Print version ISSN 0021-7557

J. Pediatr. (Rio J.) vol.90 no.1 Porto Alegre Jan./Feb. 2014

http://dx.doi.org/10.1016/j.jped.2013.10.002 

Original articles

Association of late-onset neonatal sepsis with late neurodevelopment in the first two years of life of preterm infants with very low birth weight

Cláudia Regina Hentgesa  b 

Rita C. Silveiraa  b  * 

Renato Soibelmann Procianoya  b 

Clarissa Gutierrez Carvalhoa  b 

Gabriela Ribeiro Filipouskia 

Rubia Nascimento Fuentefriaa 

Fernanda Marquezottia 

Ana Carolina Terrazana 

aDepartment of Pediatrics, Universidade Federal do Rio Grande do Sul, Porto Alegre, RS, Brazil

bNeonatology Service, Hospital de Clinícas de Porto Alegre, Porto Alegre, RS, Brazil

ABSTRACT

OBJECTIVE:

To establish the influence of late-onset sepsis on neurodevelopment of preterm infants with very low birth weight (VLBW), according to the etiologic agent

METHOD:

This was a cohort of newborns with birth weight < 1,500 g and gestational age less than 32 weeks, admitted to the institutional intensive care unit (ICU) with up to 48 hours of life, and followed-up at the outpatient follow-up clinic for preterm infants with VLBW until 2 years of corrected age. Exclusion criteria: death within the first 72 hours of life, congenital malformations and genetic syndromes, children with congenital infection by the human immunodeficiency virus (HIV), congenital infection (STORCH), presence of early-onset spesis and cases with more than one pathogen growth in blood cultures. Septic and non-septic infants were compared regarding neonatal outcomes and mortality. Neurodevelopment was assessed using the Bayley Scale (BSDI-II) at 18 to 24 months of corrected age.

RESULTS:

411 preterm infants with VLBW were eligible; the mean gestational age was 29 ± 2.2 weeks and mean birth weight was 1,041 ± 281grams. Late-onset sepsis occurred in 94 preterm infants with VLBW (22.8%). VLBW infants with Gram-positive infection showed motor deficit when compared to the non-septic group, 68.8% vs. 29.3%, respectively (OR 6; 1.6-21.8, p = 0.006); the cognitive development was similar between the groups. The overall mortality rate from infection was 26.7%; considering the pathogens, the rates were 18.7% for coagulase-negative Staphylococcus, 21.8% for Gram-positive bacteria, and 50% for Gram-negative bacteria and fungi.

CONCLUSION:

Neonatal sepsis has a significant influence on late neurodevelopment at 2 years of corrected age in preterm infants with VLBW, and Gram-positive infections are associated with motor deficit.

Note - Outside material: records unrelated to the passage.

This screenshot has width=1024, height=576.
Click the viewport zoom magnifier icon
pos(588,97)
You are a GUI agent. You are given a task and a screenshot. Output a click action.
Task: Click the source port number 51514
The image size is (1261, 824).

Key words: Preterm; Very low birth weight; Neonatal sepsis; Mortality; Neurodevelopment

Introduction

The higher survival rate of preterm infants with very low birth weight (VLBW) in recent decades has not been accompanied by a reduction in the number of serious morbidities in neonatal intensive care units (ICUs) and during followup after discharge. In addition to minor morbidities, severe neurodevelopmental disorders and/or cerebral palsy are significant, with high economic and social costs, particularly in less developed countries.1

The association of neonatal sepsis with the increased risk of neurodevelopmental disorders in this population, especially learning difficulties, cognitive impairment, cerebral palsy, and visual and auditory deficits, has been a subject of interest in developed countries.1 - 3

Bacterial and fungal infections remain a major cause of neonatal morbidity and mortality. Approximately 21% of preterm infants with VLBW have late-onset sepsis, with high mortality rates, mainly caused by Gram-negative infections.4 However, data on the follow-up of preterm infants with late-onset sepsis are underexplored. Therefore, this study aimed to establish the influence of late-onset sepsis, according to the etiologic agent, on the neurodevelopment and mortality of preterm infants with VLBW.

Method

This was a prospective cohort study conducted from November, 2003 to May, 2010, which included newborns with VLBW (birth weight < 1,500 g and gestational age less than 32 weeks), admitted to the institutional ICU with up to 48 hours of life and followed at the outpatient follow-up clinic for preterm infants with VLBW. The study was approved by the Research Ethics Committee of the Hospital de Clínicas de Porto Alegre, under registration number 10-0300. Parents or guardians of the study participants signed an informed consent.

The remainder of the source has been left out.